Reputation: 150
I want to sum a value by week. Sometimes the first or last week will have less than 7 days. In the example below the data starts with 2016-01-01, but the floor date for that week is 2015-12-27. So the weekly sum is based on two days instead of seven. I understand that this behaviour is completely logical, but i would like, that the first and last week (that might consist of less than 7 days of data) don´t show as low values in the plot. How can i do this? Should i omit the first and last week? Should i use an average value here? How?
expenses <- data_frame(
date=seq(as.Date("2016-01-01"), as.Date("2016-12-31"), by=1),
amount=rgamma(length(date), shape = 2, scale = 20))
plot_df <- expenses %>%
mutate(Week = floor_date(date, "week")) %>%
group_by(Week) %>%
summarize(exp_sum = sum(amount))
ggplot(data = plot_df,
aes(x = as.Date(Week), y = exp_sum)) +
geom_line() +
geom_point() +
scale_x_date(date_breaks = "1 week", date_labels = "%W")
Upvotes: 1
Views: 66
Reputation: 1362
As the periods do not include the same number of days my first recommendation would be to delete them, for this you should only select your database minus the first and last line. This is really simple and it is done in a line.

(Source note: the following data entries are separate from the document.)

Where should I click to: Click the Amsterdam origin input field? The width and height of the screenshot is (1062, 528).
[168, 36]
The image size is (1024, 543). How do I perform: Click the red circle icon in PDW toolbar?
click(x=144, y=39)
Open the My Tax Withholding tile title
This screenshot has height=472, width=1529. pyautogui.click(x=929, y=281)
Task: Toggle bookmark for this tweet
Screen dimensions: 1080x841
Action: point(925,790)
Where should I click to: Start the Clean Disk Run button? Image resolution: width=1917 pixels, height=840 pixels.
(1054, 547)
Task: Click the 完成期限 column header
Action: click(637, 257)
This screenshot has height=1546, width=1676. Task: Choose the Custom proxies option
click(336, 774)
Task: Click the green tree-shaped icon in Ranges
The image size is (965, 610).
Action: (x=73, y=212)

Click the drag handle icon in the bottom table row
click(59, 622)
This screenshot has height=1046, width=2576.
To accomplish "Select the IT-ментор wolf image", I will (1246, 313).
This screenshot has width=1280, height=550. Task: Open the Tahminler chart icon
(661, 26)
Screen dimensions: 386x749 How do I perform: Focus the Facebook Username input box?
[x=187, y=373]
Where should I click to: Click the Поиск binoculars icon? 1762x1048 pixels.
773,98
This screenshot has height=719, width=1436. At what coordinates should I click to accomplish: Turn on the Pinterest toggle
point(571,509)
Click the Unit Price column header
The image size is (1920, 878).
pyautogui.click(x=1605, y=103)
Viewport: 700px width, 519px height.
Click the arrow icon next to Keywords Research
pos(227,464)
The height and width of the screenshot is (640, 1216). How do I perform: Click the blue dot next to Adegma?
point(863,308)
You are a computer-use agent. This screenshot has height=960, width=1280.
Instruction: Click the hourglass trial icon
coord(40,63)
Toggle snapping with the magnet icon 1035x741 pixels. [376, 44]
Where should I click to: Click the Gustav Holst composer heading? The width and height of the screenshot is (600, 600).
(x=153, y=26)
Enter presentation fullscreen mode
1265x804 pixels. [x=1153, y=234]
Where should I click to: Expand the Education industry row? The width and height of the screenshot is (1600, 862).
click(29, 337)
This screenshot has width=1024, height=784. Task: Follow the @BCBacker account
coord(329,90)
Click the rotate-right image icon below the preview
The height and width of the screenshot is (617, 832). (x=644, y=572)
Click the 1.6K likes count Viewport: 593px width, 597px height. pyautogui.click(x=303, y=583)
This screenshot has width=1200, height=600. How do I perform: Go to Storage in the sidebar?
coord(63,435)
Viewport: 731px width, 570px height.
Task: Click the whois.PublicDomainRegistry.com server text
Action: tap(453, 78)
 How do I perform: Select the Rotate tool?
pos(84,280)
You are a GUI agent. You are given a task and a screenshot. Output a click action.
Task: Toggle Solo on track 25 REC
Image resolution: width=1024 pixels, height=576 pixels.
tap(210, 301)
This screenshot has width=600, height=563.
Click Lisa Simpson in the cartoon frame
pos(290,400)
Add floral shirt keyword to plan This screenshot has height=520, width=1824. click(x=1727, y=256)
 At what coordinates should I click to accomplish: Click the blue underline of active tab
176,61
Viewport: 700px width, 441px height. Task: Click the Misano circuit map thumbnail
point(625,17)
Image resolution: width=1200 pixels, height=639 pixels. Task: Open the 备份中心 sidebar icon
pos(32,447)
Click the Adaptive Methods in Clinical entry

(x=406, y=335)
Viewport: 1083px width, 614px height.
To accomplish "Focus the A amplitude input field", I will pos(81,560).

plot_df <- plot_df[-c(1,nrow(plot_df)),]
The second way would be to add the average value of all the values. However, this should be reflected in the results.
plot_df[c(1,nrow(plot_df)),"exp_sum"] <- mean(plot_df$exp_sum)
My last try is to assign the value that is after or before it:
plot_df[1,"exp_sum"] <- plot_df[2, "exp_sum"]
plot_df[nrow(plot_df), "exp_sum"] <- plot_df[nrow(plot_df)-1, "exp_sum"]
As I told you, I would erase them.
Upvotes: 1